• _Instructions for the task_
Among the lines below, tally those that contain "will" and respond with the total only.

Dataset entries
================

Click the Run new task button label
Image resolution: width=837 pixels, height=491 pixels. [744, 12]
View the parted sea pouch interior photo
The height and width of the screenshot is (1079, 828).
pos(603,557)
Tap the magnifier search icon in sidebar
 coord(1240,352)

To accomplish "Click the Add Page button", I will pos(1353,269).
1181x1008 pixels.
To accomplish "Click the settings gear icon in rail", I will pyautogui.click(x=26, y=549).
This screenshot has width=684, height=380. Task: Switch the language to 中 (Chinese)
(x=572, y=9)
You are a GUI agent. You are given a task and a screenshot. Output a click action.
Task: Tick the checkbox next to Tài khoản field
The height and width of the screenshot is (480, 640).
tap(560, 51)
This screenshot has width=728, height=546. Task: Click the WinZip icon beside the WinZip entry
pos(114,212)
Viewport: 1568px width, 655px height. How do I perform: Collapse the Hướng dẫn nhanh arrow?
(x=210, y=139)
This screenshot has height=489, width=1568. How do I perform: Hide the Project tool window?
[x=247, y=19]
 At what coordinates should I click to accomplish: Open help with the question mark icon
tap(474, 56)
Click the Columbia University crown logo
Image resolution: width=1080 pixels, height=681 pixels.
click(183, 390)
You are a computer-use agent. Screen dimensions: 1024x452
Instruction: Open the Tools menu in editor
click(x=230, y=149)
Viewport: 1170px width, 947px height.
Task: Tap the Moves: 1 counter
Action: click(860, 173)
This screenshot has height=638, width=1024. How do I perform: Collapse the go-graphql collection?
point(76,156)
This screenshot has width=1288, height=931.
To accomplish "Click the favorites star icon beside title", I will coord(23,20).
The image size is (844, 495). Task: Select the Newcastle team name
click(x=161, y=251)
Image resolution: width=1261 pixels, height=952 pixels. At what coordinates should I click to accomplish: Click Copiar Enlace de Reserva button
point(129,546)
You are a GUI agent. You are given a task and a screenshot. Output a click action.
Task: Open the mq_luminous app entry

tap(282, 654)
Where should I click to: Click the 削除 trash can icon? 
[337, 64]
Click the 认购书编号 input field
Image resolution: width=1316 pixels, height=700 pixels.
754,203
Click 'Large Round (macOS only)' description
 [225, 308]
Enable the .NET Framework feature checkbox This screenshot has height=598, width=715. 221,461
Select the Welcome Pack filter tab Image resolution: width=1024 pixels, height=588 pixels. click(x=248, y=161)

================

• _Answer space_
3